1) Double-pipe heat exchanger - simplest type of heat exchanger consists of two concentric pipes of different diameters. Following two types of flow arrangement are possible
a) Parallel flow - both the hot and cold fluids enter the heat exchanger at the same end and move in the same direction
b) Counter flow - the hot and cold fluids enter the heat exchanger at opposite ends and flow in opposite directions
2) Compact heat exchanger
a) Designed to realize a large heat transfer surface area per unit volume
b) The ratio of the heat transfer surface area of a heat exchanger to its volume is called the area density β. Value of β > 700 m2/m3 are classified as compact heat exchangers.
c) The large surface area in compact heat exchangers is obtained by attaching closely spaced thin plate or corrugated fins to the walls separating the two fluids.
d) The two fluids usually move perpendicular to each other, and such flow configuration is called cross-flow. There are two types cross flow
i) Unmixed flow - plate fins force the fluid to flow through a particular interfin spacing and prevent it from moving in the transverse direction
ii) Mixed flow - fluid now is free to move in the transverse direction.
3) Shell-and-tube heat exchanger
a) Shell-and-tube heat exchangers contain a large number of tubes (sometimes several hundred) packed in a shell with their axes parallel to that of the shell. Heat transfer takes place as one fluid flows inside the tubes while the other fluid flows outside the tubes through the shell.
b) Baffles are commonly placed in the shell to force the shell-side fluid to flow across the shell to enhance heat transfer and to maintain uniform spacing between the tubes.
c) Large size and weight hence not suitable for use in automotive and aircraft
d) Shell-and-tube heat exchangers are further classified according to the number of shell and tube passes involved. Heat exchangers in which all the tubes make one U-turn in the shell
i) one-shell-pass and two tube-passes heat exchangers
ii) two-shell-passes and four-tube-passes heat exchanger
4) Plate and frame (or just plate) heat exchanger
a) The hot and cold fluids flow in alternate passages and thus each cold fluid stream is surrounded by two hot fluid streams, resulting in very effective heat transfer.

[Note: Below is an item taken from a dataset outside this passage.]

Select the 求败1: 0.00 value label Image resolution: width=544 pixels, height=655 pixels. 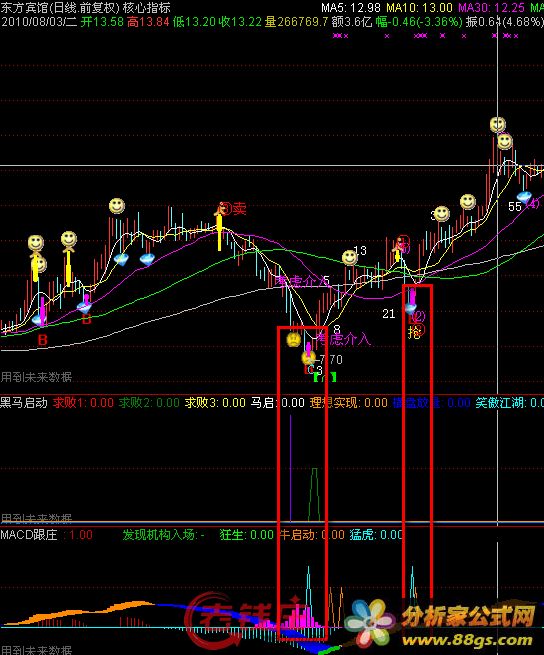pos(83,403)
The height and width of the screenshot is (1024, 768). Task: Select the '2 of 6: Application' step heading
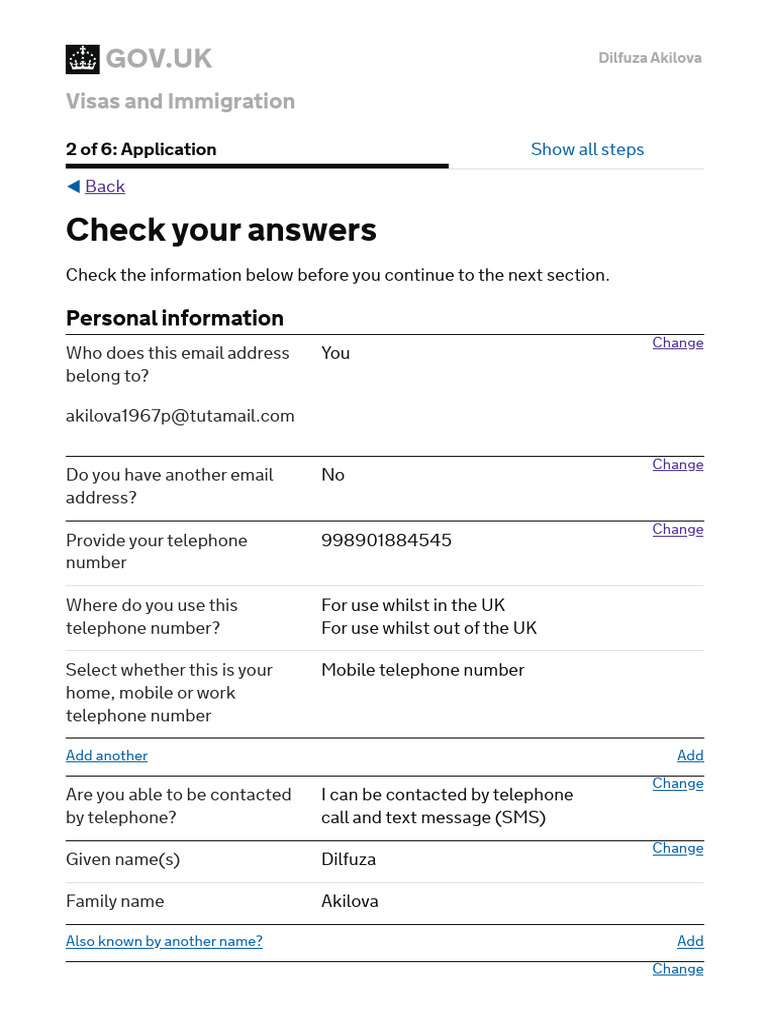coord(141,149)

b) Plate heat exchangers can grow with increasing demand for heat transfer by simply mounting more plates.
5) Regenerative heat exchanger
a) Another type of heat exchanger that involves the alternate passage of the hot and cold fluid streams through the same flow area. They are of two types
i) Static-type regenerative heat exchanger
(1) Porous mass that has a large heat storage capacity, such as a ceramic wire mesh. Hot and cold fluids flow through this porous mass alternatively. Heat is transferred from the hot fluid to the matrix of the regenerator during the flow of the hot fluid, and from the matrix to the cold fluid during the flow of the cold fluid
(2) The matrix serves as a temporary heat storage medium.
ii) Dynamic-type regenerator
(1) A rotating drum and continuous flow of the hot and cold fluid through different portions of the drum so that any portion of the drum passes periodically through the hot stream, storing heat, and then through the cold stream, rejecting this stored heat. Again the drum serves as the medium to transport the heat from the hot to the cold fluid stream.
(2) The drum serves as the medium to transport the heat from the hot to the cold fluid stream.